Being Queer in South Korea: The Stark Dichotomy Between K-pop and Reality

Being Queer in South Korea: The Stark Dichotomy Between K-pop and Reality

Recently, the South Korean entertainment industry has been including more LGBTQ+ characters and storylines. Some Korean celebrities are coming out, others are declaring their allyship. But the reality for queer people in the country is no flower path.

As queer people on the internet, we go in search of comfortable nooks online to interact with and look up to others like ourselves. One of my first such corners was the website Tumblr in 2014, where teenagers and young adults talked openly about their sexualities and genders. Reading their experiences helped me shape my own identities, experiment with labels, and find my people. With time, however, my interests changed and I began looking for these nooks in other places. 

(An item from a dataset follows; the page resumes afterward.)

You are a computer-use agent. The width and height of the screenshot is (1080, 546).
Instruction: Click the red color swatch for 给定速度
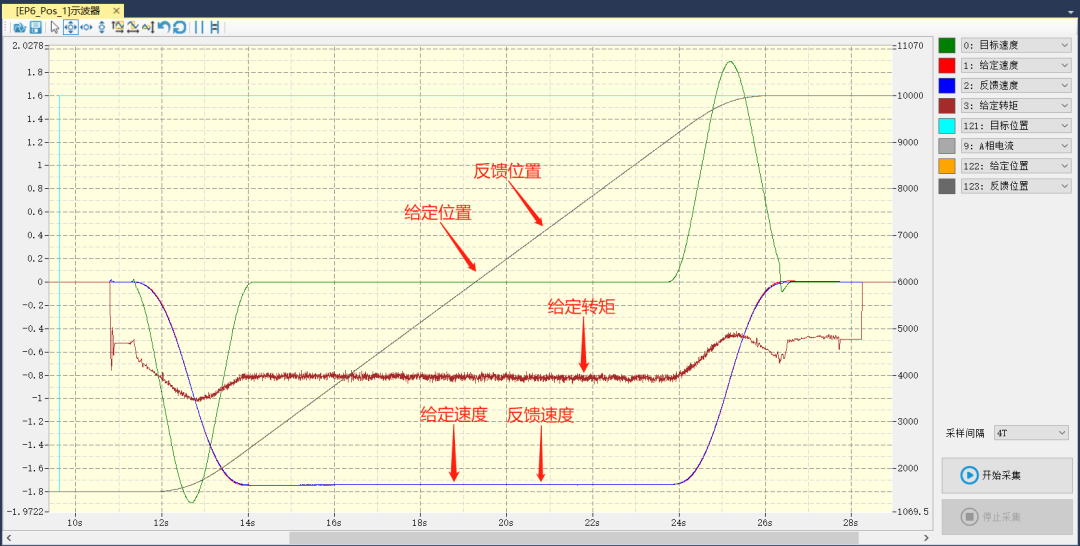pos(947,65)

It was in 2015 when I first discovered the Korean pop group BTS (Bangtan Sonyeondan/Beyond The Scene) when a classmate insisted that I watch one of their videos. I was instantly hooked. Listening to their lesser-known songs, watching live streams, and learning inside jokes are rites of passage for every BTS fan or ARMY. Even beyond these, I believe queer fans have a slightly different experience. At a time when ‘gay’ was used to insult them, I went looking for affirmation that they may in fact be gay, or at least support the LGBTQ+ community. 

BTS earned over 80 billion in revenue from two-day MUSTER Sowoozoo | K-pop Movie News - Times of India

Over the years, I found tweets by the group praising songs about and by the LGBTQ+ community, fan anecdotes of the members being supportive in real life, interview quotes with statements that extend support, and collaborations with openly queer artists like Halsey and Lil Nas X. Fans also often derive deeper meanings from their songs and music videos, some of which are interpreted as having queer undertones. They also tend to find comfort in the thought that BTS may be queer in real life, although there has never been any comment about sexuality or gender variance from their side. 

Similar thoughts exist across fandoms for different Korean celebrities, despite there being only a few who have officially come out as queer or confirmed their allyship. In 2017, former Xeno-T member Hansol came out as asexual through an Instagram Live. In 2018, Go Tae Seob, or Holland as he’s professionally known, became the first openly gay independent Korean pop artist to debut. 

Screenshot from ‘Not Afraid’ by Holland

There are some KPop music videos with queer performers or references, for instance, ‘Stay Tonight’ by Chung Ha features a group of LGBTQ+ dancers, ‘libidO’ by OnlyOneOf has very on-the-nose homoeroticism, ‘Wonder Woman’ by Brown Eyed Girls feature Korean drag queens, and ‘One More Day ‘by SISTAR is about two women who run away together. Some indie-style videos with queer themes include 159cms by Tenny, Sad Pain by Suran, and Lover by Kevin Oh.

Screenshot from ‘Wonder Woman’ by Brown Eyed Girls

Lately, Korean dramas have also been including more queer themes, characters, and storylines. Some examples include ‘Itaewon Class’ which was praised for having a transgender character – Ma Hyunyi – portrayed in a positive light, although played by a cisgender woman (Lee Joo Young); ‘Nevertheless’ which has a subplot revolving around two girl best friends – Sol and Jiwan (played by Lee Ho Jung and Yoon Seo Ah) who realize they’ve been in love with each other; and ‘At Eighteen’ which features a gay character – Jung Oh Je (played by Moon Bin) – who struggles to come to terms with his identity when he starts catching feelings for a guy friend. 

While on-screen LGBTQ+ representation and themes are appreciated and certainly a sign of progress in South Korea, the realities of being queer are vastly different. The country does not recognise ‘same sex’ relationships or marriage, and does not have an anti-discrimination law to protect LGBTQ+ citizens. It does, however, allow transgender people to undergo gender-affirming surgeries and change their information on documents. The military also prohibits sex between men, and insists that transgender women serve as men unless they have undergone gender affirming surgeries. Activist groups like Human Rights Watch have been urging the South Korean government to create protection laws and recognise queer unions, but nothing fruitful has come of these efforts so far. Further, during Pride events in the country, there are simultaneous anti-LGBTQ+ congregations who express their disapproval of the community and try to push their religious beliefs. 

South Korea’s music, movies, culture, food, and technology may have a worldwide reach, but it lags behind when it comes to protecting its LGBTQ+ population. One can say that the smaller victories like on-screen queerness must be celebrated too, but where is the line between fans finding comfort in on-screen queerness and corporations taking advantage of our yearning? When will the big wigs at decision-making tables realize that LGBTQ+ people need a seat there too? Such is the dichotomy and dilemma of South Korea’s apparent progressiveness.

(Disclaimer: The author is not a South Korean resident. They are only presenting information collected from research on the internet. This does not reflect the views or lived experiences of South Korean residents.)